Les deux sont inséparables parce que notre exclusion est profondément ancrée dans notre identité nationale. Les femmes arabes subissent une double et quadruple discrimination. Il ne s’agit pas seulement d’appartenir au sexe féminin, mais d’appartenir au sexe féminin tout en appartenant également à une minorité marginalisée.
Nous ne partageons pas un terrain de jeu égal avec les femmes juives. En tant que femme arabe, je dois fournir beaucoup plus de travail pour arriver quelque part, que ce soit dans le cadre universitaire ou professionnel.
Et parmi les femmes arabes, celles qui portent le hijab sont les plus exclues. Notre apparence nous expose davantage et les premières au racisme. Je vais vous donner un exemple tiré de mon expérience personnelle. Quand j’arrive dans un centre commercial dans une ville juive ou mixte, dix Juives peuvent passer devant moi sans être arrêtées par la sécurité. Pour ma part, je vais être interpelée, contrôlée et probablement humiliée par les agents de sécurité. Et c’est pour cela que je parle de justice sociale et d’auto-valorisation pour les femmes. Je vais passer à l’acte pour faire disparaître les obstacles qui se dressent devant les femmes arabes.
Et comment faire, selon vous, pour éliminer ces obstacles ?
De la sensibilisation sur la question, et il faut avoir le désir de changer depuis l’intérieur de la législature. Il faut créer une discrimination positive en faveur des femmes arabes, dans les textes et dans l’action.
Est-il vrai que votre beau-père va vous accompagner lors des
voyages ?
Oui. Mais pas parce que ma religion m’y oblige. J’ai choisi de m’occuper de moi-même afin de représenter le Mouvement islamique de manière honorable. Le travail exige que je reste de longues heures hors de chez moi et souvent jusqu’à très tard le soir. Je veux me sentir à l’aise et ressentir la tranquillité d’esprit de savoir que quelqu’un m’aide là-dedans, quelqu’un à qui je peux faire confiance.

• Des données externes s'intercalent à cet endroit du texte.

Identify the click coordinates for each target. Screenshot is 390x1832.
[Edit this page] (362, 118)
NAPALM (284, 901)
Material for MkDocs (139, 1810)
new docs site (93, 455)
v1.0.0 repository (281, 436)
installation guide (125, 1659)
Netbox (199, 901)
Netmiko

Comment êtes-vous devenue féministe dans les limites d’une religion assez machiste ?
Si vous dites les choses ainsi, cela signifie que vous ne connaissez pas l’islam qui est une religion qui respecte les femmes. Je suis née dans une famille qui défendait l’égalité et la justice sociale et j’ai conservé ces valeurs. Quand j’ai commencé à établir le centre communautaire de Kfar Yafia, il y a vingt ans, alors que mes enfants étaient encore petits, je n’ai pas abandonné et je ne suis pas restée chez moi. J’ai mené de front le travail et la famille. J’ai un partenaire qui est mon partenaire dans la vie et il est aussi mon partenaire dans le voyage de notre vie à deux.
Quand je regarde ma mère, une femme née à une époque différente, mais qui a toujours été une femme forte, qui a élevé une famille exemplaire, je sais qu’elle aurait pu être Première ministre.

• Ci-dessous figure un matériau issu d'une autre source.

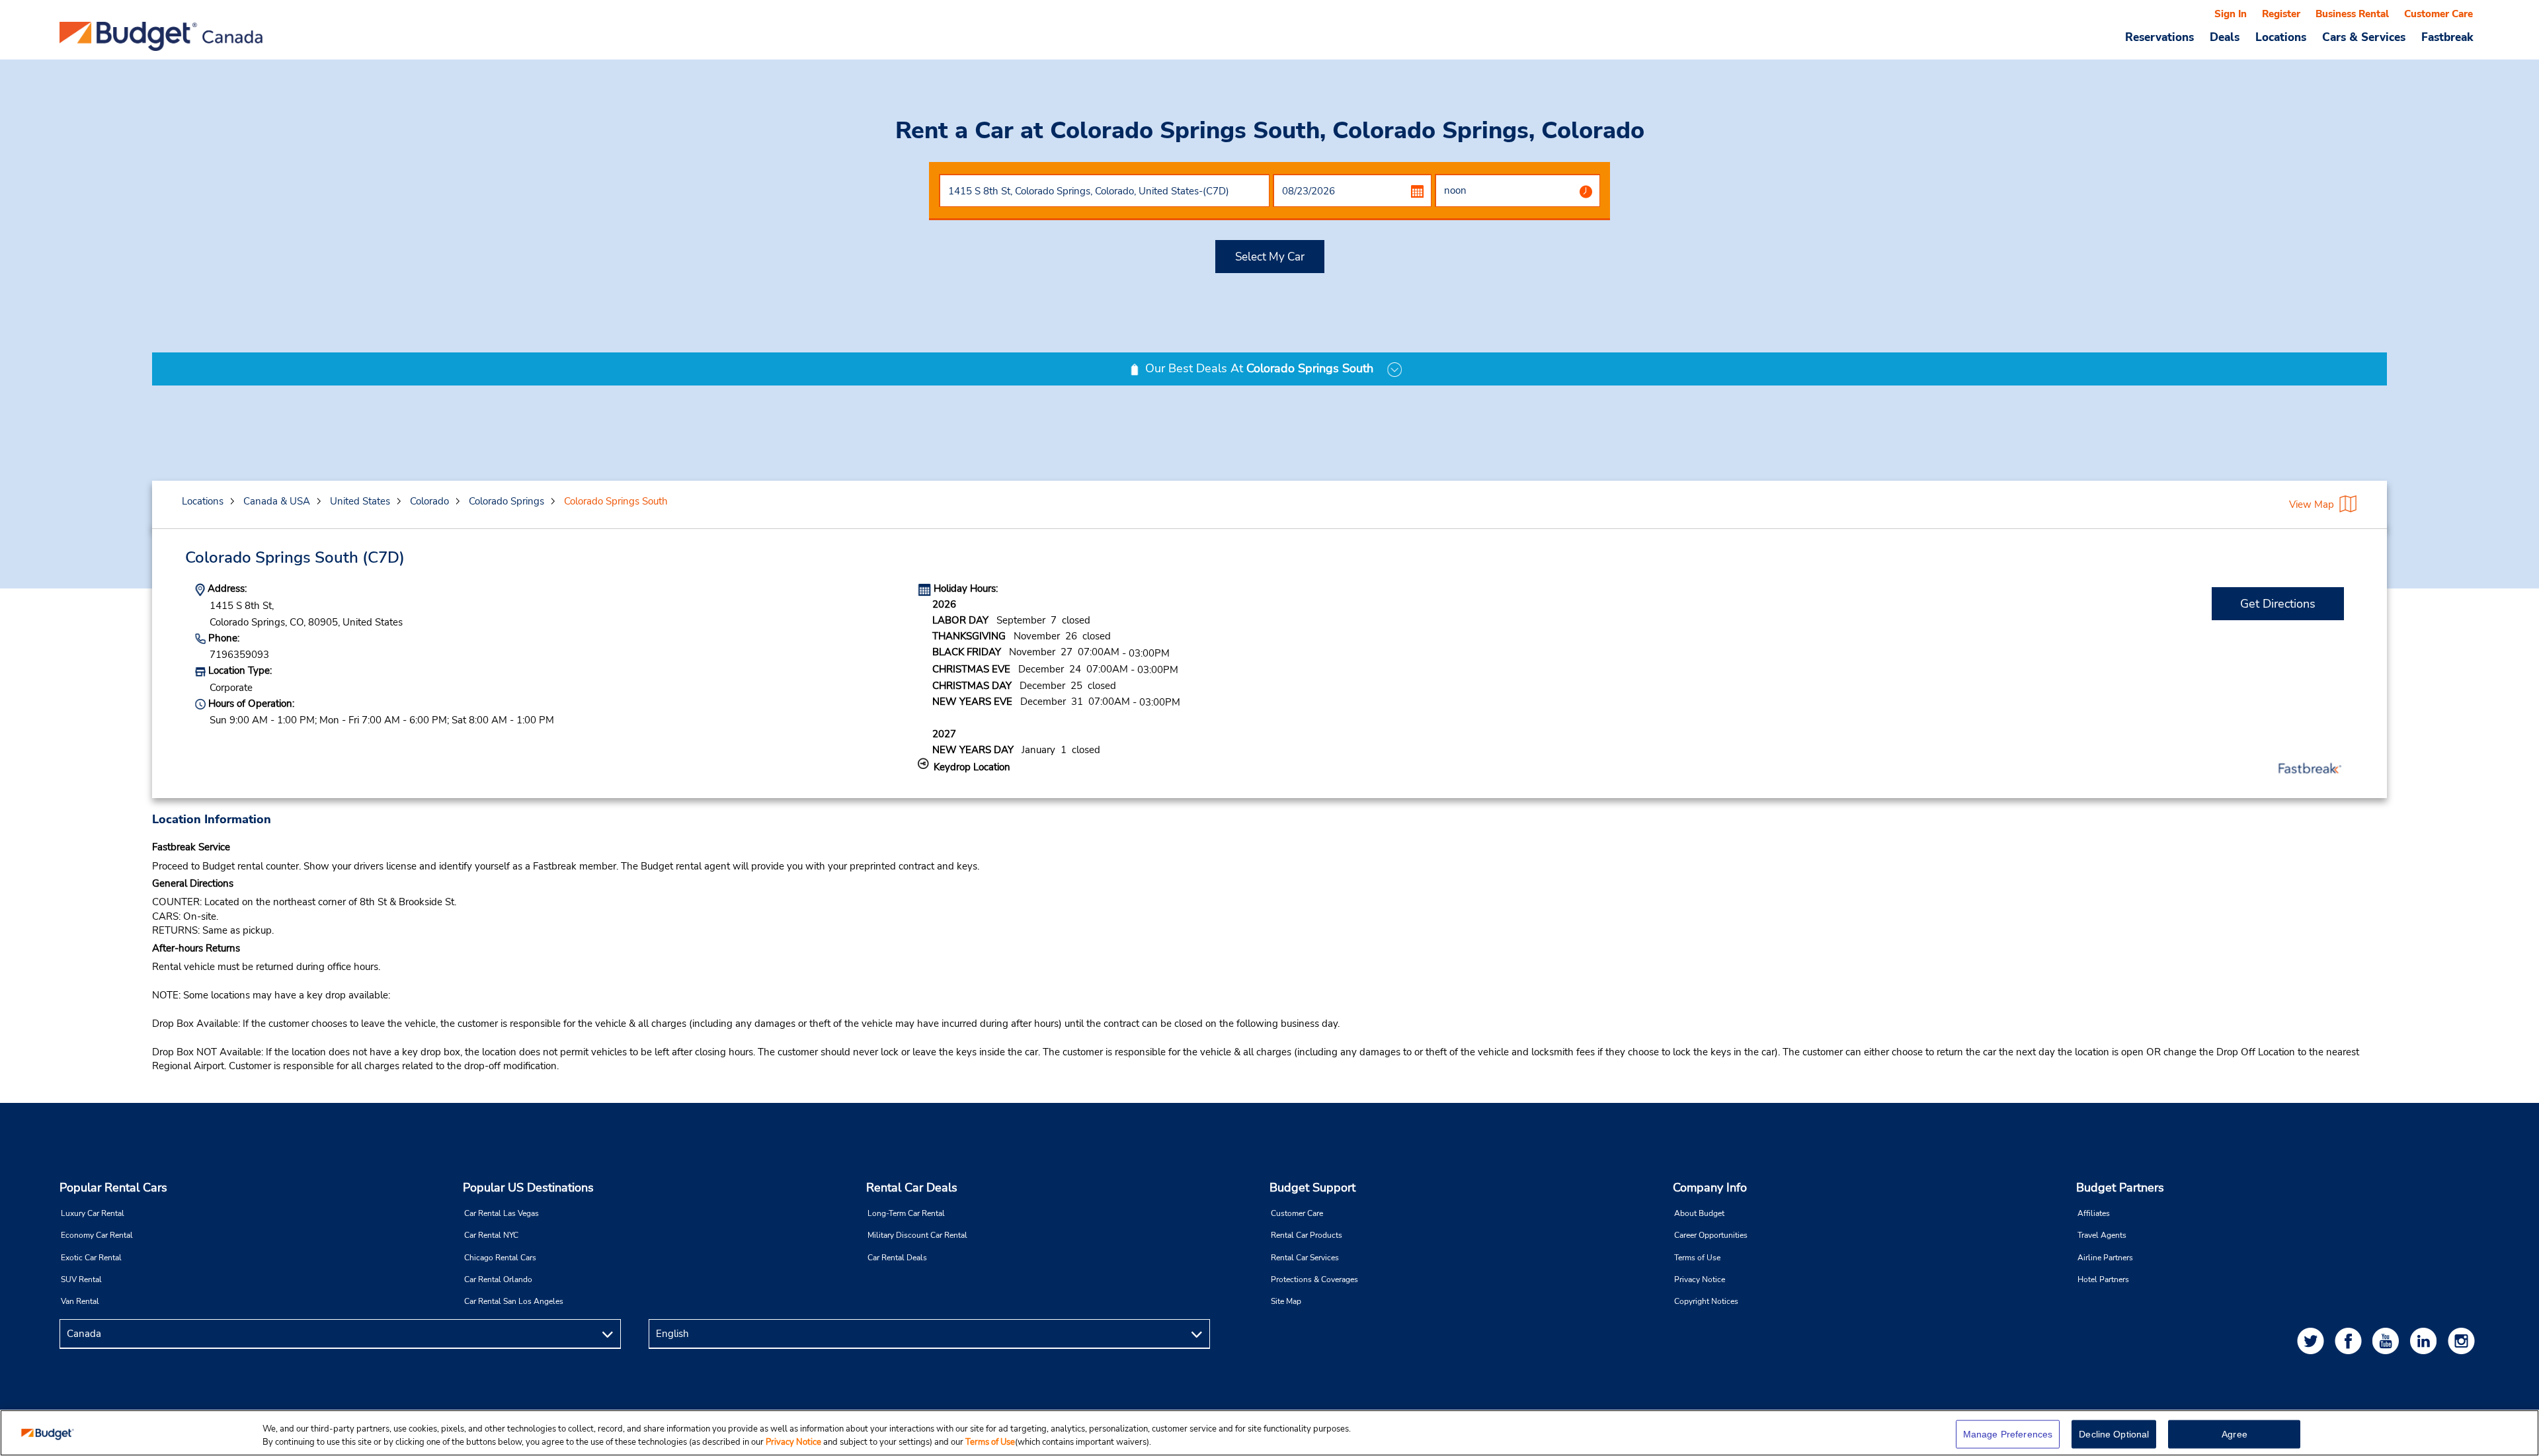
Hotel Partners (2103, 1279)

Les obstacles qui entravent la route des femmes arabes aujourd’hui viennent-ils seulement des pratiques discriminatoires de la société israélienne ou y a-t-il encore des obstacles culturels ? Les maris et les pères, dans la société arabe, soutiennent-ils ces femmes qui travaillent et qui font des études ?
Bien sûr, nous avons dépassé ce point. Aujourd’hui, le pourcentage d’étudiantes arabes à l’université est plus élevé que celui des étudiants arabes.

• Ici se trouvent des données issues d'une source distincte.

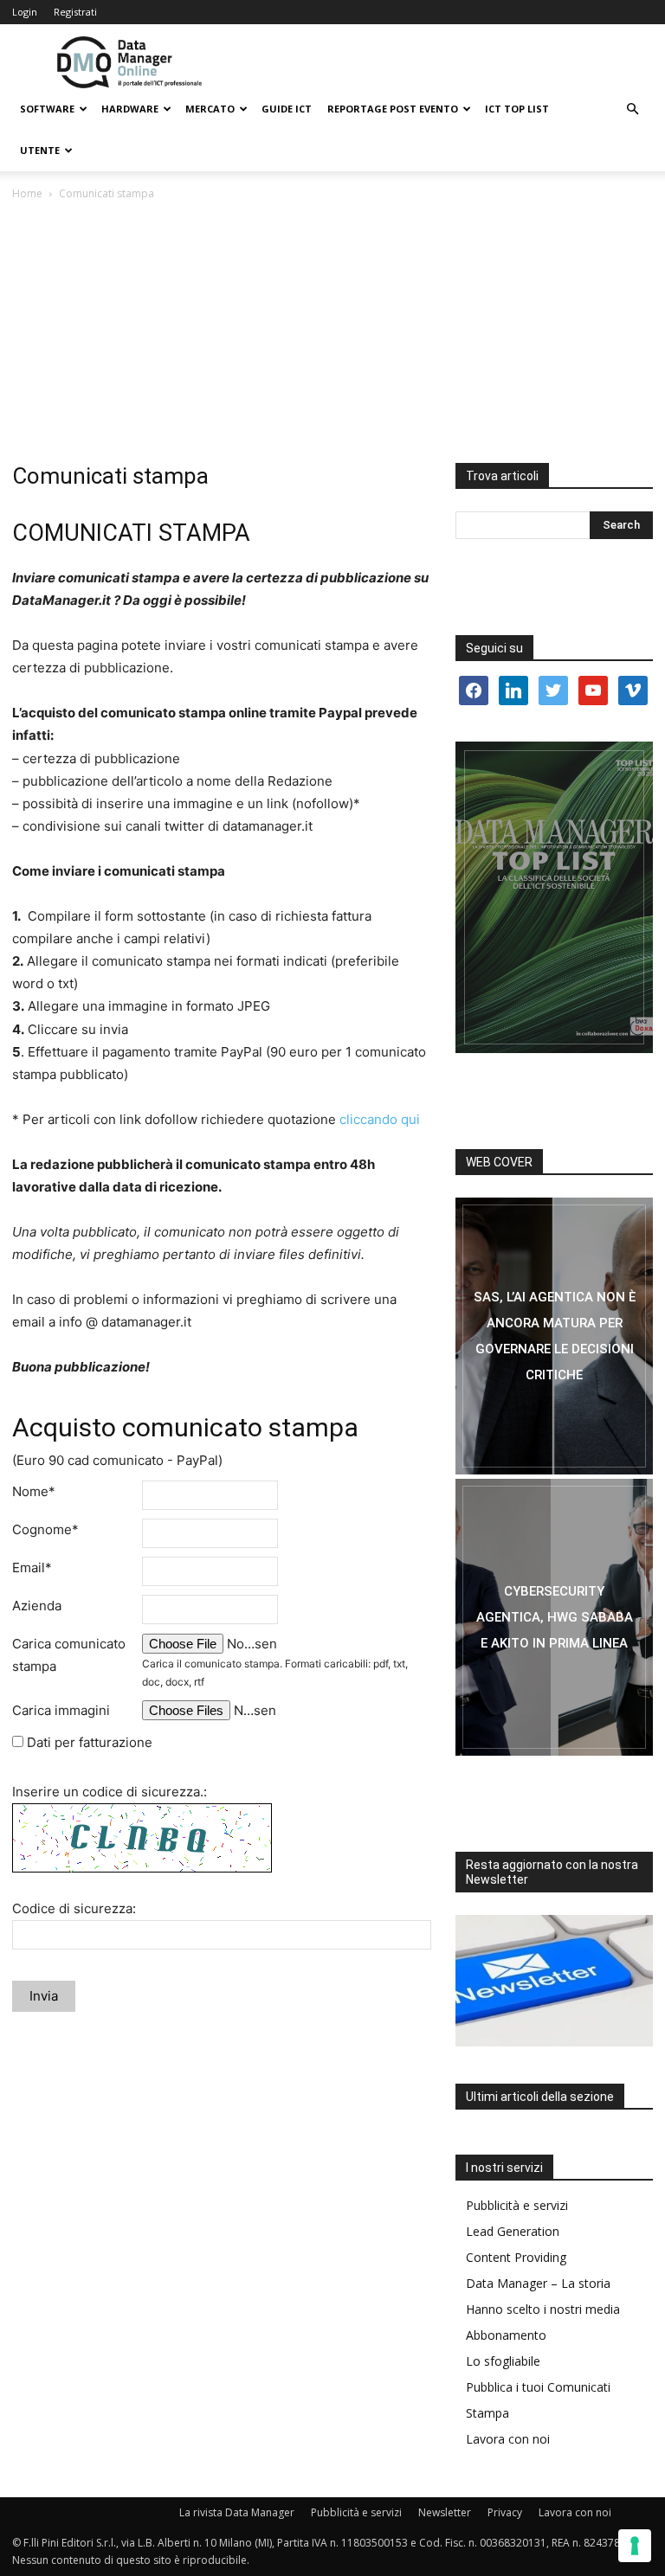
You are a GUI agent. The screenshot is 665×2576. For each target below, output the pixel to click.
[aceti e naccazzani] (554, 1617)
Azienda (36, 1605)
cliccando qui (379, 1119)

Devenir une personnalité publique entraînée dans l’œil du cyclone, prendre le risque de recevoir des insultes en plein visage – ne trouvez-vous pas ces possibilités intimidantes ?
Cela n’a pas été une décision facile et je l’ai prise en concertation avec mes enfants et mon conjoint. Nous avons discuté de tous les aspects de cette démarche, nous avons également évoqué les inquiétudes des uns et des autres. Mais ils m’ont soutenue.
Et autant je veux pouvoir sauvegarder ma vie privée, autant je n’ai aucun problème à ce que les gens sachent qui je suis – parce que je suis fière de qui je suis. Je crois en mes valeurs et je me suis promis de ne jamais me laisser dénigrer.